We never put the word out and when it's just my wife and myself the line is never more than one deep anyway lol.

George


----------



## GraSsRo0ts311 (Jun 7, 2018)

Awesome stuff thanks guys.  I think I’m definitely gunna do it ahead of time at least the pork butts.  The ribs I would like to pull off when everyone gets here. But in terms of the pork to reheat does anyone have a good vinegar based finishing sauce? Thanks so much!

Mike


----------



## slapaho_injun (Jun 7, 2018)

You’ll be happy you did the butts ahead . Plan on 6 hrs for the ribs if you want them to fall off the bone, 5 if you don’t


----------



## bmudd14474 (Jun 7, 2018)

So this is a hard one. If I was catering id do one thing but when entertaining I tend to do way extra.

For this I would do 2 butts about 15-20 total lbs. Then id do 4-5 racks of ribs. 

You will have leftovers but in my house thats ok.

Good luck and Happy Birthday to your Son.


----------



## RiversideSm0ker (Jun 8, 2018)

GraSsRo0ts311 said:


> Awesome stuff thanks guys.  I think I’m definitely gunna do it ahead of time at least the pork butts.  The ribs I would like to pull off when everyone gets here. But in terms of the pork to reheat does anyone have a good vinegar based finishing sauce? Thanks so much!
> 
> Mike



Mike, I am going to go with this same suggestion I made in an earlier thread. This is only because you asked for something vinegar based. This is a super rich sauce based on Balsamic vinegar. I have used this on steak and chicken and it is amazing. I haven't used it on pork but I can tell you that the richness will really work well with the deep flavor of pork. My only suggestion would be to go light. If you are going to mix some in while you are pulling the pork then start light and work your way up tasting as you go. A little goes a long way. It makes an awesome dipping sauce as well.

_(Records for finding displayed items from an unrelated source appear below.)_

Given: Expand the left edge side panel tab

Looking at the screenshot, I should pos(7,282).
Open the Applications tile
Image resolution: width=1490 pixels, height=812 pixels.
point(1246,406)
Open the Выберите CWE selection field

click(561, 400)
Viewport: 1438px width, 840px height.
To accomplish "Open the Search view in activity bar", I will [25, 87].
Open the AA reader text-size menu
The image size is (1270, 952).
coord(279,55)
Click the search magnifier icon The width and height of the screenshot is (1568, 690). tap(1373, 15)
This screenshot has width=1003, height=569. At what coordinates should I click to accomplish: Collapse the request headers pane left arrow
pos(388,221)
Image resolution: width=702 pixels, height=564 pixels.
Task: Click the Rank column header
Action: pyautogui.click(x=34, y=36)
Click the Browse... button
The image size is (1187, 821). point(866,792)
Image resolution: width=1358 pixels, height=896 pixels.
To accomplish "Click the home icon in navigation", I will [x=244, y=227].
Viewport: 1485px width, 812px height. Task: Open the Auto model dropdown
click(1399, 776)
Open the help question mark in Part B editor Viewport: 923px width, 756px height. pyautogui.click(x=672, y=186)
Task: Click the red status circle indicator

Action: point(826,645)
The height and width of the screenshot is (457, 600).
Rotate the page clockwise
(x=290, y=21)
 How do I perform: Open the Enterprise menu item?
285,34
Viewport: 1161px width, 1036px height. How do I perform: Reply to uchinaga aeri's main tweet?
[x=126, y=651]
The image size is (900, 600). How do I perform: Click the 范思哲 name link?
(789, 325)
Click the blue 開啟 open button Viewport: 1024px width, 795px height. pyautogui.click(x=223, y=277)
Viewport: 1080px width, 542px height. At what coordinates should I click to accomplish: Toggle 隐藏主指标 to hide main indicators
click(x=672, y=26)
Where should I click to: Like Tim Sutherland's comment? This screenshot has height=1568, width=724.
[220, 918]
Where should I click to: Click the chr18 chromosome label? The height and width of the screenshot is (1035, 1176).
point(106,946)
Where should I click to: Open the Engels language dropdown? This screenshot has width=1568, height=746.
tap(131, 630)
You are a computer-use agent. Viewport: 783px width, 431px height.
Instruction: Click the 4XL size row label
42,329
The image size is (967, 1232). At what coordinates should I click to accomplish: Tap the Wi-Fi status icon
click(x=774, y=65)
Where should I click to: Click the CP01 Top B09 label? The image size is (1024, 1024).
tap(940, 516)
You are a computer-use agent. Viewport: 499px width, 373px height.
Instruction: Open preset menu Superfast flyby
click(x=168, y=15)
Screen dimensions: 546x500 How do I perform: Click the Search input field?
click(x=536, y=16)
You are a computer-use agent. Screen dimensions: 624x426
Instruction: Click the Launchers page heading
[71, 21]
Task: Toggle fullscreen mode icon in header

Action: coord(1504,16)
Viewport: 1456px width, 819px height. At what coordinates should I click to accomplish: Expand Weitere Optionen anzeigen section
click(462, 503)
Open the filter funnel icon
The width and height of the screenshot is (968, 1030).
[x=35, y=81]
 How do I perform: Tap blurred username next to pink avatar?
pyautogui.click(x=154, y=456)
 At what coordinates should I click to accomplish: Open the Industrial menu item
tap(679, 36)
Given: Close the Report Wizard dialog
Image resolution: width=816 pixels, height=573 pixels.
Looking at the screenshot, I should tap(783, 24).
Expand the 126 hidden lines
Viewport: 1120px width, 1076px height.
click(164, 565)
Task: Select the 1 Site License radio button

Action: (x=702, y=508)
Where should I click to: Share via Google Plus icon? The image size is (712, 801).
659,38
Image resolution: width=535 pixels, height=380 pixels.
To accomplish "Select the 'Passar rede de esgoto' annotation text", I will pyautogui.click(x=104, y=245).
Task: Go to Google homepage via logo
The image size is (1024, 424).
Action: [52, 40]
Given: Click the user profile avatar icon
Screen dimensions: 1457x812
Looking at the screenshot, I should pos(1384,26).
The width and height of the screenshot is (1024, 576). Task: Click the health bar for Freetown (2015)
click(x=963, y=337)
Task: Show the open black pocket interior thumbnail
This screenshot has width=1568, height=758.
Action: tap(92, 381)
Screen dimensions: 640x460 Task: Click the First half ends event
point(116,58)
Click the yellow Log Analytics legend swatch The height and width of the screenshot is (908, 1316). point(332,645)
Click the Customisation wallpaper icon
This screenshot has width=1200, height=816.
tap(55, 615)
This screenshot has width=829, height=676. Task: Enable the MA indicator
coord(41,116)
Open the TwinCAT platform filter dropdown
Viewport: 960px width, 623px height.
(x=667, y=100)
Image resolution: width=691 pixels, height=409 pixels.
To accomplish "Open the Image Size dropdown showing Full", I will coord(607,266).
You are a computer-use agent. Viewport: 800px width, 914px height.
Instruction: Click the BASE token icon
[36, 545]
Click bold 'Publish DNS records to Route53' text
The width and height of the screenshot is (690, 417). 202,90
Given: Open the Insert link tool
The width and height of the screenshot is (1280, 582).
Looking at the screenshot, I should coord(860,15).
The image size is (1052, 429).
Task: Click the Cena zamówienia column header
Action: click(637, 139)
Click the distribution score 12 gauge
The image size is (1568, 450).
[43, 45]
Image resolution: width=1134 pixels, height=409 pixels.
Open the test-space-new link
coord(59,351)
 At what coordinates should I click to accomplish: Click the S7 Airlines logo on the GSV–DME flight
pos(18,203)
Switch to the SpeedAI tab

Just mix all of the ingredients together and bring to a boil. Leave it uncovered and reduce the heat to simmer for about 10 minutes or so. You are just thickening it up. I tend to go a bit longer to reduce it just a bit longer which really enhances the flavor. I do tend to go just a bit more with the garlic myself. I really like garlic but this is the recipe as originally intended. Enjoy.


1 cup balsamic vinegar
3/4 cup ketchup
1/3 cup brown sugar
1 garlic clove, minced
1 tablespoon Worcestershire sauce
1 tablespoon Dijon mustard
1/2 teaspoon salt
1/2 teaspoon freshly ground black pepper
George


----------



## GraSsRo0ts311 (Jun 12, 2018)

Okay guys I just bought the pork ( Boston butt) about 16 pounds total.  My question is I’m going to smoke these on Friday for Saturday so should I freeze them or can I keep in the fridge safely till friday?  Thanks guys really appreciate all the input.  

Mike


----------